### Do this
Convert every line of the records below into a JSON list of strings, one string per line, and omit the blank lines.

### Data shown
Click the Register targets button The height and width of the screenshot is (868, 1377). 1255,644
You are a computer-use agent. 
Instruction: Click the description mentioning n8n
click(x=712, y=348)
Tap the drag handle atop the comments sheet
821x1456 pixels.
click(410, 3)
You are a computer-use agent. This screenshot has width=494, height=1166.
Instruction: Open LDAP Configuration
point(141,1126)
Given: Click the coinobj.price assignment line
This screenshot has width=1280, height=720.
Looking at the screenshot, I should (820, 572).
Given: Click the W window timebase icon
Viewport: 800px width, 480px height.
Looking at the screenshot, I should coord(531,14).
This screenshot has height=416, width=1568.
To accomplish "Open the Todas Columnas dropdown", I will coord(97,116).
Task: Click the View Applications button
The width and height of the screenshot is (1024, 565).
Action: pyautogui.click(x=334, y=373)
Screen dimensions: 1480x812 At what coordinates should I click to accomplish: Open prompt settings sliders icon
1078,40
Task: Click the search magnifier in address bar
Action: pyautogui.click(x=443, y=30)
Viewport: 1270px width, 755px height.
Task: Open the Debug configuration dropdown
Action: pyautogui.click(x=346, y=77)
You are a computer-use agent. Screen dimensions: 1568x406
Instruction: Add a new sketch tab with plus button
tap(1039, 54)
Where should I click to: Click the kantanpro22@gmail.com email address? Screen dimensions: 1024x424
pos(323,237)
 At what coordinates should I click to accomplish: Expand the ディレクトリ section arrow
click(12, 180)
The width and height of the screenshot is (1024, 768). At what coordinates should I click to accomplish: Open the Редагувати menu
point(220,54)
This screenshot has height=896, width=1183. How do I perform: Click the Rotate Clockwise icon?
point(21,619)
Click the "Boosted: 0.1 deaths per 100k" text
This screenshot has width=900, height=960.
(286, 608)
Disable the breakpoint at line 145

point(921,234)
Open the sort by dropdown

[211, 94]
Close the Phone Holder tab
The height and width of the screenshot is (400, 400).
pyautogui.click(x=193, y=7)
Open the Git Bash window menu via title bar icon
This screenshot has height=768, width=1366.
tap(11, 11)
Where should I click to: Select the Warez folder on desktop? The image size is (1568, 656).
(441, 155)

### Answer for the task
[
  "Click the Register targets button The height and width of the screenshot is (868, 1377). 1255,644",
  "You are a computer-use agent. ",
  "Instruction: Click the description mentioning n8n",
  "click(x=712, y=348)",
  "Tap the drag handle atop the comments sheet",
  "821x1456 pixels.",
  "click(410, 3)",
  "You are a computer-use agent. This screenshot has width=494, height=1166.",
  "Instruction: Open LDAP Configuration",
  "point(141,1126)",
  "Given: Click the coinobj.price assignment line",
  "This screenshot has width=1280, height=720.",
  "Looking at the screenshot, I should (820, 572).",
  "Given: Click the W window timebase icon",
  "Viewport: 800px width, 480px height.",
  "Looking at the screenshot, I should coord(531,14).",
  "This screenshot has height=416, width=1568.",
  "To accomplish \"Open the Todas Columnas dropdown\", I will coord(97,116).",
  "Task: Click the View Applications button",
  "The width and height of the screenshot is (1024, 565).",
  "Action: pyautogui.click(x=334, y=373)",
  "Screen dimensions: 1480x812 At what coordinates should I click to accomplish: Open prompt settings sliders icon",
  "1078,40",
  "Task: Click the search magnifier in address bar",
  "Action: pyautogui.click(x=443, y=30)",
  "Viewport: 1270px width, 755px height.",
  "Task: Open the Debug configuration dropdown",
  "Action: pyautogui.click(x=346, y=77)",
  "You are a computer-use agent. Screen dimensions: 1568x406",
  "Instruction: Add a new sketch tab with plus button",
  "tap(1039, 54)",
  "Where should I click to: Click the kantanpro22@gmail.com email address? Screen dimensions: 1024x424",
  "pos(323,237)",
  " At what coordinates should I click to accomplish: Expand the ディレクトリ section arrow",
  "click(12, 180)",
  "The width and height of the screenshot is (1024, 768). At what coordinates should I click to accomplish: Open the Редагувати menu",
  "point(220,54)",
  "This screenshot has height=896, width=1183. How do I perform: Click the Rotate Clockwise icon?",
  "point(21,619)",
  "Click the \"Boosted: 0.1 deaths per 100k\" text",
  "This screenshot has width=900, height=960.",
  "(286, 608)",
  "Disable the breakpoint at line 145",
  "point(921,234)",
  "Open the sort by dropdown",
  "[211, 94]",
  "Close the Phone Holder tab",
  "The height and width of the screenshot is (400, 400).",
  "pyautogui.click(x=193, y=7)",
  "Open the Git Bash window menu via title bar icon",
  "This screenshot has height=768, width=1366.",
  "tap(11, 11)",
  "Where should I click to: Select the Warez folder on desktop? The image size is (1568, 656).",
  "(441, 155)"
]